While he had racked up modest hits in the past, including the 1984 Kashif-produced “Hi, How Ya Doin’ ” and last year’s remake of Junior Walker’s “What Does It Take to Win Your Love,” both were funky, dance tunes featuring black R&B; singers. His label, Arista Records, he claimed, had “pushed for more vocals on ‘Duotones.’ ” That the biggest hit on that album would be the gently melodic, yuppie-jazz-oriented “Songbird,” was a shock, he admitted.
“I’d always thought that if I had a hit with an instrumental, that it would either be a dance tune or taken from a movie score. This record really broke the rules,” Kenny G said in a recent phone interview from Cincinatti, noting that the piece was inspired by a decision to make the move from Seattle, his birthplace, to Los Angeles.
“The song represents the start of a new life to me. It was the catalyst.”
Indeed, it is looking like a new life for Kenny G. “Duotones,” produced by Preston Glass and Narada Michael Walden (both best known for their recent hit-making prowess with Kenny G’s labelmates Whitney Houston and Aretha Franklin) is his fourth album, but the first to go gold (sales of 500,000). The saxophonist was once part of R&B;/jazz keyboardist Jeff Lorber’s Fusion and also played with Barry White’s Love Unlimited Orchestra and has done stage work in the bands of Diahann Carroll, Liberace and the Mills Brothers. Not only will he perform Sunday as part of the Playboy Jazz Festival at the Hollywood Bowl, but he also is scheduled to headline two nights at the Universal Amphitheatre in November.
While it isn’t often that a jazz-oriented instrumental earns enough radio airplay to become a hit, there have been other exceptions to the rule this year--and they’ve all been by saxophonists. David Sanborn’s rollicking “Chicago Song” has become a staple on pop and black playlists, Najee’s remake of Anita Baker’s soulful “Sweet Love” made a respectable showing on the R&B; and jazz charts and Madhouse, a group composed of Prince’s cohorts, got heavy black radio airplay in the beginning of the year with “Six,” a saxophone-spiced jam.
“A saxophonist can be just as expressive as a good singer,” Kenny G said. He acknowledged that it had felt odd, as a non-singing musician, to have to feature singers to have a fair shot at a hit. “I had always had to push for more instrumentals. The success of ‘Songbird’ proves I was right. At least now I won’t have to worry about (the record company) pushing anymore vocals on me.”

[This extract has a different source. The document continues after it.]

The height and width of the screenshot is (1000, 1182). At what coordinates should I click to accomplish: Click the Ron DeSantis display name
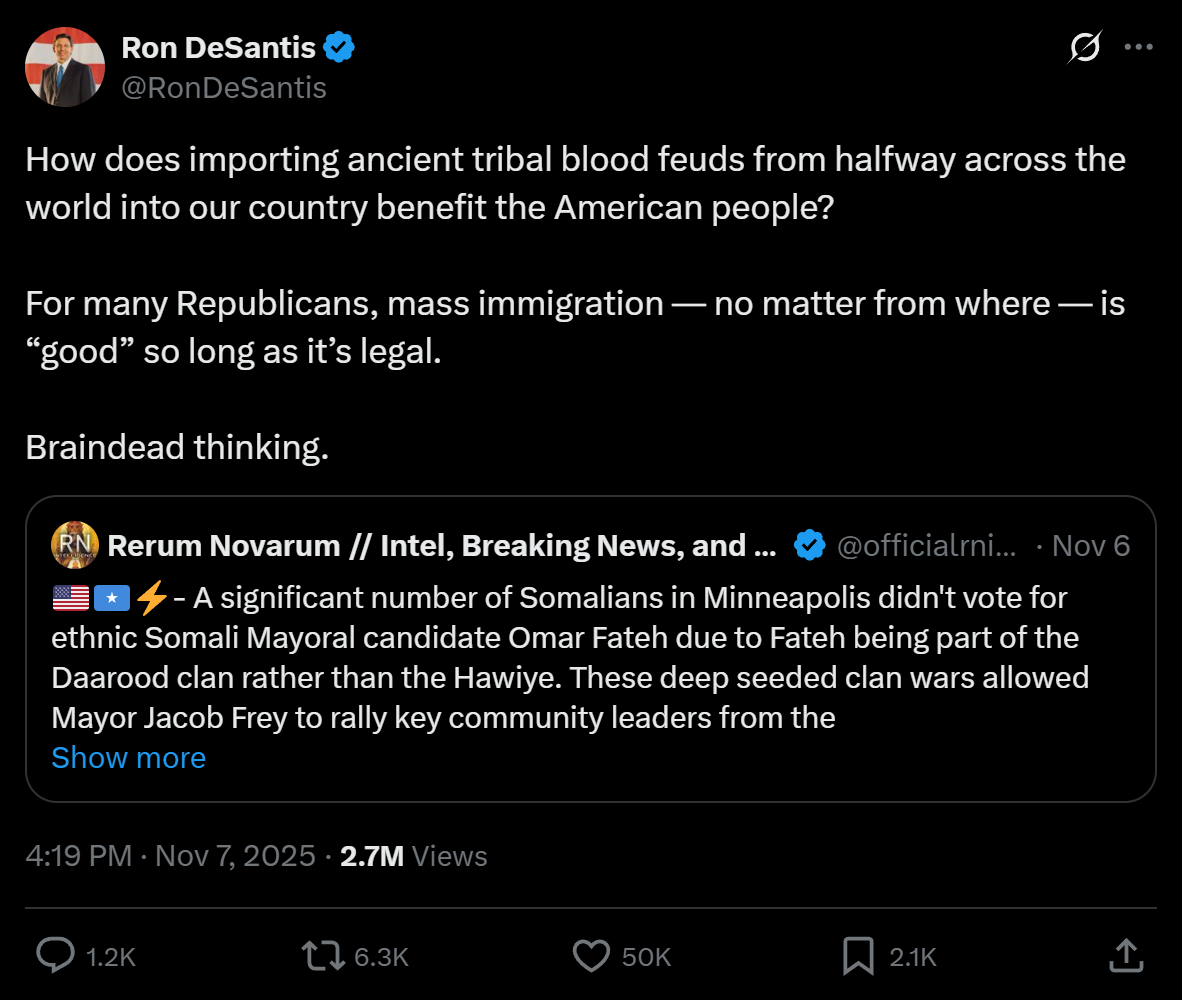pos(219,47)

It was with Lorber’s band in the early ‘80s that Kenny G first got the chance to focus full-time on R&B; (“that’s where my heart lies”), but it wasn’t long before he left to establish himself as a solo artist: “I just outgrew that association,” he said. But Like Lorber, he has received criticism from jazz purists who regard his highly accessible sound as a commercial sell-out, but he is philosophical about that.
“I’m not trying to relive jazz’s past,” he said. “It’s been done. I’m into new ideas and experimentation, so it doesn’t bother me if the purists don’t like my music.”
When asked to explain why “commercialism” is such a a dirty word in the jazz world, Kenny G only paused for a second. “Critics of commercial jazz probably don’t know how to create commercial jazz,” he speculated.
Not surprisingly, his favorite saxophonists are the equally accessible David Sanborn and Grover Washington, Jr., artists who have also suffered the wrath of jazz purists: “I like them because they’re always innovative. You can’t criticize people for having different and new ideas.”
Rather than hardcore jazz followers, Kenny G has always drawn fans of R&B;/pop music, probably due to the fact that two of his previous funk-oriented albums (“G-Force,” “Gravity”) were produced by Kashif, known for the hits he’s worked on with Whitney Houston, Evelyn “Champagne” King and George Benson. “Until ‘Songbird,’ I’d say my audience was 75% black,” Kenny G acknowledged.
Now, he said, his sold-out concerts across the country have been an equal black-and-white split: “And that,” he said, “is a bigger compliment to me than selling a million records. It makes you feel like you’re crossing bridges. And breaking down prejudices.”